[Stored items]

>>>

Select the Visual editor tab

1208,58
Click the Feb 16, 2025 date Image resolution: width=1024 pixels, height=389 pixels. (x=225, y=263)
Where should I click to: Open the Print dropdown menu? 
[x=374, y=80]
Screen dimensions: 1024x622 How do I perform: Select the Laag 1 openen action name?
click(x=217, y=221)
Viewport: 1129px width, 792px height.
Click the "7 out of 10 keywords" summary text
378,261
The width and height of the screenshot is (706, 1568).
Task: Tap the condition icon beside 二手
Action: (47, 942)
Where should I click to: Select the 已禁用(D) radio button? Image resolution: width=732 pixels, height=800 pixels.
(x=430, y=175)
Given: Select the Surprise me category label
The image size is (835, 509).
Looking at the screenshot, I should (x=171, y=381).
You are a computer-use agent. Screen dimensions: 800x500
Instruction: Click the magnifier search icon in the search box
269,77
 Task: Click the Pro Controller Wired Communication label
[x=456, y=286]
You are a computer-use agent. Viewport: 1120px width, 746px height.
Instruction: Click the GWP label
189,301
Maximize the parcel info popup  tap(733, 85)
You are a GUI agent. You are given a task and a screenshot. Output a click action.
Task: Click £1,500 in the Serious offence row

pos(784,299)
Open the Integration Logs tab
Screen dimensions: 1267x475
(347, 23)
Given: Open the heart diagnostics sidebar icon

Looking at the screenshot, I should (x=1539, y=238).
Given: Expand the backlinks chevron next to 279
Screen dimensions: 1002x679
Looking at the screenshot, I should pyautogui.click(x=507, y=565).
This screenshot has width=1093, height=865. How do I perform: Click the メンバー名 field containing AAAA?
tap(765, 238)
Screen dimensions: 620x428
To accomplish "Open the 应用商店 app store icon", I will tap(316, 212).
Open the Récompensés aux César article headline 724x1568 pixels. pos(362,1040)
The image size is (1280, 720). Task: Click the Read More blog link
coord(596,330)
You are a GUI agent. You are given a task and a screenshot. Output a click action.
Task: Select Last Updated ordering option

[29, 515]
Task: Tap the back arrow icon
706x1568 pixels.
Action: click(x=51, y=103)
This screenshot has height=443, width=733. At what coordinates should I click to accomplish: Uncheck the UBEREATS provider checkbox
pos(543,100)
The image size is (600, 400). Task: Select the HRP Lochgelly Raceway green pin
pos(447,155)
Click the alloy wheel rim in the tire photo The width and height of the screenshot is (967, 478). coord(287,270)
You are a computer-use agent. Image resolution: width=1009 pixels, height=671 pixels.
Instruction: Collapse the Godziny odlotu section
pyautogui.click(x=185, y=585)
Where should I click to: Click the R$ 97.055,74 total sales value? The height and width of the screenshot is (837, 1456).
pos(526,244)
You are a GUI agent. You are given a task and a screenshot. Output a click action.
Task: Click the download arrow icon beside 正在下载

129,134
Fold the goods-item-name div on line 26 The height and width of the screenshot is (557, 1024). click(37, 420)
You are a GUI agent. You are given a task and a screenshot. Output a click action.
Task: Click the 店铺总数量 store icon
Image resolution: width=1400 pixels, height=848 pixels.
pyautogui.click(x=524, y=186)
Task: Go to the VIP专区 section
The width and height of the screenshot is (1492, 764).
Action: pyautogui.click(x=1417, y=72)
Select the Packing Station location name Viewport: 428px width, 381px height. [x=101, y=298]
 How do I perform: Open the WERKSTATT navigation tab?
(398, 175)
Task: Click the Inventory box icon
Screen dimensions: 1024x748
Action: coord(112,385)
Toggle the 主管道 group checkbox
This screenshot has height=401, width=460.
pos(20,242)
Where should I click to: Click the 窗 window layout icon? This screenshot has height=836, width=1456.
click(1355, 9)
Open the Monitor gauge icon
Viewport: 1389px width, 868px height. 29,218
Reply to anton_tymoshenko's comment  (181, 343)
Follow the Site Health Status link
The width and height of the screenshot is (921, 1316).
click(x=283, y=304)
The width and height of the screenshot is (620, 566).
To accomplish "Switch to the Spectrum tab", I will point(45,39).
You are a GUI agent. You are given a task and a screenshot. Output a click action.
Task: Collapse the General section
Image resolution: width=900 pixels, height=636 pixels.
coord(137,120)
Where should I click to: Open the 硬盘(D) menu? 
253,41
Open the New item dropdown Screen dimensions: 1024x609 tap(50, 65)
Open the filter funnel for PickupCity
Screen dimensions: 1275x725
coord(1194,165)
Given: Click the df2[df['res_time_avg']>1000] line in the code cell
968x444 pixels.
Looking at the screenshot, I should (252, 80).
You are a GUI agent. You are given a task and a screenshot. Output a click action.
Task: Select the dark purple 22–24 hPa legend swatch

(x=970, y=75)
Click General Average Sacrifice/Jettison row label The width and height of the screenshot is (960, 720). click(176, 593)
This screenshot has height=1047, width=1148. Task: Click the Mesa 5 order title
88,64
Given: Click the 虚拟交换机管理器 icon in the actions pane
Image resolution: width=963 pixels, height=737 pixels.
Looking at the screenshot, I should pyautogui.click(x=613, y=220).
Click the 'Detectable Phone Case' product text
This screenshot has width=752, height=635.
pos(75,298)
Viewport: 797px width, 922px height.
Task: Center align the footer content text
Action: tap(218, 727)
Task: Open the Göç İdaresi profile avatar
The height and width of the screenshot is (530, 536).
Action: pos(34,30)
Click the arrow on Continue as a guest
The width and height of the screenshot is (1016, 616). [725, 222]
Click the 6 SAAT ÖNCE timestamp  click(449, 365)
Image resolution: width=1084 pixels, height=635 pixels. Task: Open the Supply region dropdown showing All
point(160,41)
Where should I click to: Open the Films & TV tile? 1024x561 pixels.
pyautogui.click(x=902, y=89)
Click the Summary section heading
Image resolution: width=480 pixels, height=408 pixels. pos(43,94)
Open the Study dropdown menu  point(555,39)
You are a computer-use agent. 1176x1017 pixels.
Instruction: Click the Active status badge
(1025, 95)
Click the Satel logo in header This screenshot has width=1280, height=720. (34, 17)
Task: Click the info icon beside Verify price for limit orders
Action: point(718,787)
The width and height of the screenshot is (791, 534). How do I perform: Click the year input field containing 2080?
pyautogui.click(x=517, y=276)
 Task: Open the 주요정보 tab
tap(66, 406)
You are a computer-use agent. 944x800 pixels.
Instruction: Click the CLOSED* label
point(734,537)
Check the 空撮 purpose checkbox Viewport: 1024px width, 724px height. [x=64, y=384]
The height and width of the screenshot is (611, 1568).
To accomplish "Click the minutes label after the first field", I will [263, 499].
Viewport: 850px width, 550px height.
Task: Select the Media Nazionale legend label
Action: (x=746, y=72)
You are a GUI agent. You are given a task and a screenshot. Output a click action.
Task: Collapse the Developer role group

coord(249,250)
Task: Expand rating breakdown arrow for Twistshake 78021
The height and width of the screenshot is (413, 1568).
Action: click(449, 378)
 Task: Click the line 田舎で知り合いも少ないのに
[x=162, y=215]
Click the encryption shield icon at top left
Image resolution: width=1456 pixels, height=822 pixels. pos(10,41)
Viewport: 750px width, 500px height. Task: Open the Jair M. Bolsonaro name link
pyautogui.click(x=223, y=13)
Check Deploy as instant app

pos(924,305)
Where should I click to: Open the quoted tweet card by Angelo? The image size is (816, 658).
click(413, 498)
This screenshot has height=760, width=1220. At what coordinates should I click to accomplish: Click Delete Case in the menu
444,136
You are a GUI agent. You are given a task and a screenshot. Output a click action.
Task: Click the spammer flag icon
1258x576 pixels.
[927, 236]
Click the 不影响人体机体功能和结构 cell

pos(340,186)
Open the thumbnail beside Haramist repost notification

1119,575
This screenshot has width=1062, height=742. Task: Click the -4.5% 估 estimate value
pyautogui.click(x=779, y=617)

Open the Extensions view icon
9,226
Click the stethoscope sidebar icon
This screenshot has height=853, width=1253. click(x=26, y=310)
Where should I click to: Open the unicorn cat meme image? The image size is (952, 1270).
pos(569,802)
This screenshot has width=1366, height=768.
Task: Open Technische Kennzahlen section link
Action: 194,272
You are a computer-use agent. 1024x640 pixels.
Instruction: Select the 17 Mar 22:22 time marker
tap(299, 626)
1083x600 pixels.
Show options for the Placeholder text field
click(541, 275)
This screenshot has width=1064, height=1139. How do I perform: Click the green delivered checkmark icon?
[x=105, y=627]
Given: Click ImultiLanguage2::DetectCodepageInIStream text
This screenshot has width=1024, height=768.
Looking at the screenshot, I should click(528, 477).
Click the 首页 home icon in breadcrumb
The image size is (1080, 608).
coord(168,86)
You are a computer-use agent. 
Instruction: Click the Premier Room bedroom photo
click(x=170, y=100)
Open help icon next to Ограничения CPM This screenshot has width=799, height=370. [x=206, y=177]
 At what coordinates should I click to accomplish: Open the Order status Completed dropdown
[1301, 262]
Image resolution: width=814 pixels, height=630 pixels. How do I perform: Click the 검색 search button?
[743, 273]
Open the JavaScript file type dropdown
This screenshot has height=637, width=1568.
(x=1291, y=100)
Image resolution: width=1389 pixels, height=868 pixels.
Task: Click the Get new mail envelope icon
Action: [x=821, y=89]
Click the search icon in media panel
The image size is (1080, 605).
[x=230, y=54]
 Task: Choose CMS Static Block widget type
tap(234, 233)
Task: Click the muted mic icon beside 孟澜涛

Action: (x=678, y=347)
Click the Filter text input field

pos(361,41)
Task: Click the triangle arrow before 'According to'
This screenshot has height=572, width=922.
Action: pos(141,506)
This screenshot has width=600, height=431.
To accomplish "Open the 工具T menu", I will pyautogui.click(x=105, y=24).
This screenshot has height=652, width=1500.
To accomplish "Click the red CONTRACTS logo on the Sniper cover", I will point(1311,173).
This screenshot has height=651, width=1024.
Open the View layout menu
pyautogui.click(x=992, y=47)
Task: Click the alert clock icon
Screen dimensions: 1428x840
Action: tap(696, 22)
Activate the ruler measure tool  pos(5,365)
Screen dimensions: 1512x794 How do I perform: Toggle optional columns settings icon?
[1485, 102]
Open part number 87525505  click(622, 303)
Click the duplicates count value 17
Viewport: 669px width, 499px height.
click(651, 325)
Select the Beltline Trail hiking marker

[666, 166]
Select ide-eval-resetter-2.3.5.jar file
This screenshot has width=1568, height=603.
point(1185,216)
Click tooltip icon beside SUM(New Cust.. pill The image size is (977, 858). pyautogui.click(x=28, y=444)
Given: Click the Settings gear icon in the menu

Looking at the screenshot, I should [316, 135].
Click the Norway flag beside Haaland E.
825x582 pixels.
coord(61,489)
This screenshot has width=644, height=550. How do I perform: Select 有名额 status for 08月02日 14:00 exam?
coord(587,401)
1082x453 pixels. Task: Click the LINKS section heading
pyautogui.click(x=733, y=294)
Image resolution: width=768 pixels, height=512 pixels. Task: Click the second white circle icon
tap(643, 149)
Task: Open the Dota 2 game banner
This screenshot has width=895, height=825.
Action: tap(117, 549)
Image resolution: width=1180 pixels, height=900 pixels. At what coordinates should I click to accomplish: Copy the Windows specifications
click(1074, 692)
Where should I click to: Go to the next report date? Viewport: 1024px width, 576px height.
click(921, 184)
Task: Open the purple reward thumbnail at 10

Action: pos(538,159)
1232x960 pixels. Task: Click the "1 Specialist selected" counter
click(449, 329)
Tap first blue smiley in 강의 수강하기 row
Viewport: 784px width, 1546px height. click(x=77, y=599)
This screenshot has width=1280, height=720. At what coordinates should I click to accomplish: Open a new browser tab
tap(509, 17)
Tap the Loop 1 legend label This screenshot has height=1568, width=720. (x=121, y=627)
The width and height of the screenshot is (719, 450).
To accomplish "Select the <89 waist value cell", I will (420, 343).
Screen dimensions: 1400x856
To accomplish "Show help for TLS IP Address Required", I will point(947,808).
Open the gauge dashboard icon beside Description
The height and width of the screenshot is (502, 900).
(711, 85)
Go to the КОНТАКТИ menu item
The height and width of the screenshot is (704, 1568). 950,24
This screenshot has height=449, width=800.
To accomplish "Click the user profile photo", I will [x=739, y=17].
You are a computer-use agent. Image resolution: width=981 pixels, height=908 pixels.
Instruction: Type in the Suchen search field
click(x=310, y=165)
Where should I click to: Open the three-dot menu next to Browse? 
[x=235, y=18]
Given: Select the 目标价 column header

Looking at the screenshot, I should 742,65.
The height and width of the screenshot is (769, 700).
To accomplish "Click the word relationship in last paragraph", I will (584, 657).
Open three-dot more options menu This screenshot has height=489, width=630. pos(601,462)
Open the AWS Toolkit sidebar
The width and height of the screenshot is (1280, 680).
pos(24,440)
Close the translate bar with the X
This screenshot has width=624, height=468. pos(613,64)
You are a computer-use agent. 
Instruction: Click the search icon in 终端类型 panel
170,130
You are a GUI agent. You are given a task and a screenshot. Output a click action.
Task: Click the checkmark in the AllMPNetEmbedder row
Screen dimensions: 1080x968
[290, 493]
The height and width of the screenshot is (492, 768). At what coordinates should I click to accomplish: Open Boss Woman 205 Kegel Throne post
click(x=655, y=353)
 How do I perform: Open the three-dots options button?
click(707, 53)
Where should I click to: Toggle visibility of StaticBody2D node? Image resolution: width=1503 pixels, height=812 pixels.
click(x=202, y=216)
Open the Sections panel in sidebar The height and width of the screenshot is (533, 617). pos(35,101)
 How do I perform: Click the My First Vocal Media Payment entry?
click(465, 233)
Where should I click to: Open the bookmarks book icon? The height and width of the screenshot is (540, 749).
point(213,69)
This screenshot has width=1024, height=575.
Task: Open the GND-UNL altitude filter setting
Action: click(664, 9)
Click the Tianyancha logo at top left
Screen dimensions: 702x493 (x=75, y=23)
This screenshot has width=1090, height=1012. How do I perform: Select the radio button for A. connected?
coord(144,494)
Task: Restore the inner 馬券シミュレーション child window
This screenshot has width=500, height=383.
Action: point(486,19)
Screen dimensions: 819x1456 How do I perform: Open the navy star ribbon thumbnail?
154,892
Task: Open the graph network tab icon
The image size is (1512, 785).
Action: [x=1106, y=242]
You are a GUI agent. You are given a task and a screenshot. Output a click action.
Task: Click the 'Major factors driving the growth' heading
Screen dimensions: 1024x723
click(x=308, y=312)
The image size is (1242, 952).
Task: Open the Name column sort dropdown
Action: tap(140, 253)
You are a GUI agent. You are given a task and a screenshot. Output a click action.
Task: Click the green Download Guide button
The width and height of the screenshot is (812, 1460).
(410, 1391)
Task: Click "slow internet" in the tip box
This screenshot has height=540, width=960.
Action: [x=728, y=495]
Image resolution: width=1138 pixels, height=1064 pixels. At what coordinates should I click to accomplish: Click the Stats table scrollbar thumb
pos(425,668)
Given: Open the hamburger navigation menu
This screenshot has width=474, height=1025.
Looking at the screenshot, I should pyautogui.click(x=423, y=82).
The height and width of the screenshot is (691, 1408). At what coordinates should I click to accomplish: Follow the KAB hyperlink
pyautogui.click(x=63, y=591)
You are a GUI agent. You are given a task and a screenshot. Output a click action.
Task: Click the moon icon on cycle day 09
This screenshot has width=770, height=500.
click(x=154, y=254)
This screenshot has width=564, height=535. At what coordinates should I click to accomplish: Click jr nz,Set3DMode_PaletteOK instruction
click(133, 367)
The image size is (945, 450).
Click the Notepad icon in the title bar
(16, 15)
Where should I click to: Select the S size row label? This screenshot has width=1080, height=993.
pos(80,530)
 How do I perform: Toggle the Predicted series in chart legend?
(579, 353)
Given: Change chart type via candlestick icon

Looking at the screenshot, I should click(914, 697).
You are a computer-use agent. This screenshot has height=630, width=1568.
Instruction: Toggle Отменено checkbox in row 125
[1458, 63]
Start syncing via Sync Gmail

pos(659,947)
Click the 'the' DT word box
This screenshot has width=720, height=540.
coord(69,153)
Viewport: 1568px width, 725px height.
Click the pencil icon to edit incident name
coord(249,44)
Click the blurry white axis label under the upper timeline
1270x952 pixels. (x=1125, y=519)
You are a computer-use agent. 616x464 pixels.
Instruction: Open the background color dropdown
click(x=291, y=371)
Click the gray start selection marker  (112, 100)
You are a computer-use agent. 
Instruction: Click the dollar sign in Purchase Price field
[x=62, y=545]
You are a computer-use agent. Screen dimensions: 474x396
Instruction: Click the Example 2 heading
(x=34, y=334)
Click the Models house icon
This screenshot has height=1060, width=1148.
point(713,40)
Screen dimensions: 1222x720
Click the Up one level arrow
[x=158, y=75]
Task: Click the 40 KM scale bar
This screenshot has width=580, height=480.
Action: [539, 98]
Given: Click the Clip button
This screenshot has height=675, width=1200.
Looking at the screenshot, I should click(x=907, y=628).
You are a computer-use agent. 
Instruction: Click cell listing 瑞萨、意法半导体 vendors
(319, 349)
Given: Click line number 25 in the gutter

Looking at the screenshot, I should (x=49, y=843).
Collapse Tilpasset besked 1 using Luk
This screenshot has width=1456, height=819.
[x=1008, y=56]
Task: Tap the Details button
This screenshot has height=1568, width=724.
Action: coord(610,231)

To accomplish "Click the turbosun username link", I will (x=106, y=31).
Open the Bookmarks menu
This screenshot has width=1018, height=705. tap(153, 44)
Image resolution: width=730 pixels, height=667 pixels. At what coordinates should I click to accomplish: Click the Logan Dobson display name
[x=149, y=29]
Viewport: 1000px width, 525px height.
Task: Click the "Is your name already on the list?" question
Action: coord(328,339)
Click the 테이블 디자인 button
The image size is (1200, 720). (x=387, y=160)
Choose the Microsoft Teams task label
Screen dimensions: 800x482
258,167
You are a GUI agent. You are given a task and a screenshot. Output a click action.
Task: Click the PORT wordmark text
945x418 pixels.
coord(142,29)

<<<

TASK DETAILS ::
Looking at the records above, return exactly the lines from the line with "Task: Tap the back arrow icon" to the line with "Task: Click the 店铺总数量 store icon", both ends included.

COMPLETED EXERCISE ::
Task: Tap the back arrow icon
706x1568 pixels.
Action: click(x=51, y=103)
This screenshot has height=443, width=733. At what coordinates should I click to accomplish: Uncheck the UBEREATS provider checkbox
pos(543,100)
The image size is (600, 400). Task: Select the HRP Lochgelly Raceway green pin
pos(447,155)
Click the alloy wheel rim in the tire photo The width and height of the screenshot is (967, 478). coord(287,270)
You are a computer-use agent. Image resolution: width=1009 pixels, height=671 pixels.
Instruction: Collapse the Godziny odlotu section
pyautogui.click(x=185, y=585)
Where should I click to: Click the R$ 97.055,74 total sales value? The height and width of the screenshot is (837, 1456).
pos(526,244)
You are a GUI agent. You are given a task and a screenshot. Output a click action.
Task: Click the download arrow icon beside 正在下载

129,134
Fold the goods-item-name div on line 26 The height and width of the screenshot is (557, 1024). click(37, 420)
You are a GUI agent. You are given a task and a screenshot. Output a click action.
Task: Click the 店铺总数量 store icon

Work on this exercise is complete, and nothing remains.